* EXERCISE DIRECTIONS
Directions for the data below: repeat exactly the lines from the one with "Given: Open the DPM 36.96 tỷ tile" through the one with "Where should I", both included, and omit all pictures.

* DATA FOR THIS TASK
————

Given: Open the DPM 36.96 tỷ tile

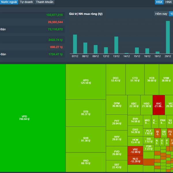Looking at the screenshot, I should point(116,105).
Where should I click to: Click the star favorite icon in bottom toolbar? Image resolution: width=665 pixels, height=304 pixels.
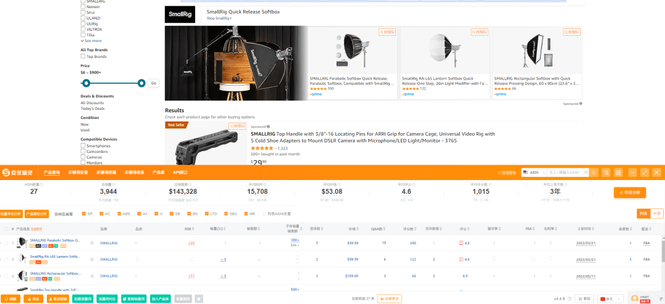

————

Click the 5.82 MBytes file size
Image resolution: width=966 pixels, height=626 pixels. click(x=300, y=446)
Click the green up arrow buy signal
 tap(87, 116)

————

* OUTPUT FOR THIS EXERCISE
Given: Open the DPM 36.96 tỷ tile

Looking at the screenshot, I should point(116,105).
Where should I click to: Click the star favorite icon in bottom toolbar? Image resolution: width=665 pixels, height=304 pixels.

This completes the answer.